Modeling with Native Floating Point
HDL Coder™ native floating-point technology can generate HDL code from your floating-point design. These are some of the key features:
Generation of target-independent HDL code that you can deploy on any FPGA or ASIC.
Support for the full range of IEEE-754 features including denormal numbers, exceptions, and rounding modes.
Extensive support for math and trigonometric blocks.
You can follow these guidelines as best practices when modeling your design for native floating-point code generation.
Each guideline has a severity level that indicates the level of compliance requirements. To learn more, see HDL Modeling Guidelines Severity Levels.
Guideline ID
1.5.1
Severity
Recommended
Description
Native floating-point support in HDL Coder generates code from your floating-point design. If your design has complex math and trigonometric operations or has data with a large dynamic range, use native floating-point. The generated HDL code is target-independent and complies with the IEEE-754 standard of floating-point arithmetic. To learn more, see Getting Started with HDL Coder Native Floating-Point Support.
You can use these modeling guidelines when using the native floating-point support in HDL Coder.

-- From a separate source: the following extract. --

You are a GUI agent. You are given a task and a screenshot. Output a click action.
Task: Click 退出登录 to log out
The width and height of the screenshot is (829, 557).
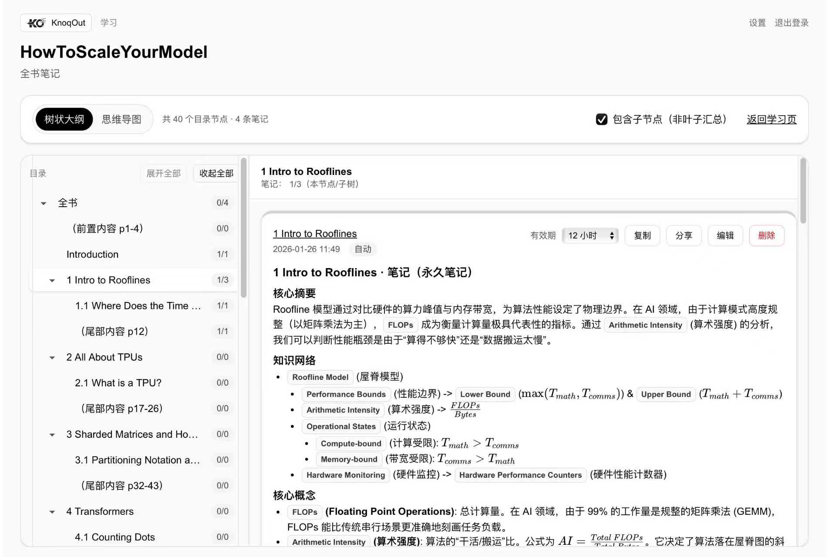pyautogui.click(x=791, y=23)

Use Blocks from HDL Floating Point Operations Library
The HDL Floating Point Operations block library consists
of math and trigonometric functions and certain Simulink blocks that are
configured for HDL code generation in native floating-point mode. For example,
Discrete FIR Filter with Architecture
set to Fully Parallel
.
Use Floating-Point Types Based on Accuracy and Hardware Resource Usage Requirements
You can generate HDL code for models that contain floating-point and fixed-point data types in native floating-point mode. Floating point types have higher dynamic range but can potentially occupy more area on the target hardware. To design for these trade-offs, in your Simulink® model, it is recommended to use floating-point data types to model the algorithm data path and fixed-point types to model the control logic. To switch between floating-point and fixed-point data types, use Data Type Conversion blocks.
See also Data Type Considerations.
Enable Optimizations such as Resource Sharing on Model
By enabling optimizations on the model, you can improve area and timing of your design on the target FPGA device. For example, to save area on the target FPGA device, use the resource sharing optimization. To share:
Floating-point adders, enable Share Adders.
Floating-point multipliers, enable Share Multipliers.
Other floating-point resources, enable Floating-Point IPs.
See also Resource Sharing.
Simulate Latency of Blocks in Model
Floating-point designs have an inherent latency by default. This latency is added when generating HDL code for your model. It is recommended that you simulate latency in your model by adding this latency information to your original Simulink model. The code generator absorbs this latency during HDL code generation. To learn more, see Latency Values of Floating-Point Operators.
Customize Latency of Model or Blocks
You can customize the latency of an entire model, or selectively for certain blocks in your design. Using custom settings, you can specify a custom latency and design for trade-offs between latency and throughput.
To learn more, see Latency Considerations with Native Floating Point.
Use sincos Block Instead of Separate sin and cos Blocks
Certain modeling patterns that you use can optimize your model when you
generate code with native floating-point technology. For example, if you are
computing the trigonometric sine and cosine of the same input, in the
HDL Floating Point Operations
block library, use the
Sincos block instead of separate Sin and
Cos blocks. The Sincos block shares some of
the logic that is used for computing the sine and cosine of the input. This
implementation reduces the area footprint on the target FPGA device.
See also Trigonometric Function.
Use Tree as the HDL Architecture
To obtain a lower latency implementation, use Tree
as the HDL Architecture for blocks such as the Sum
of Elements and Product of Elements.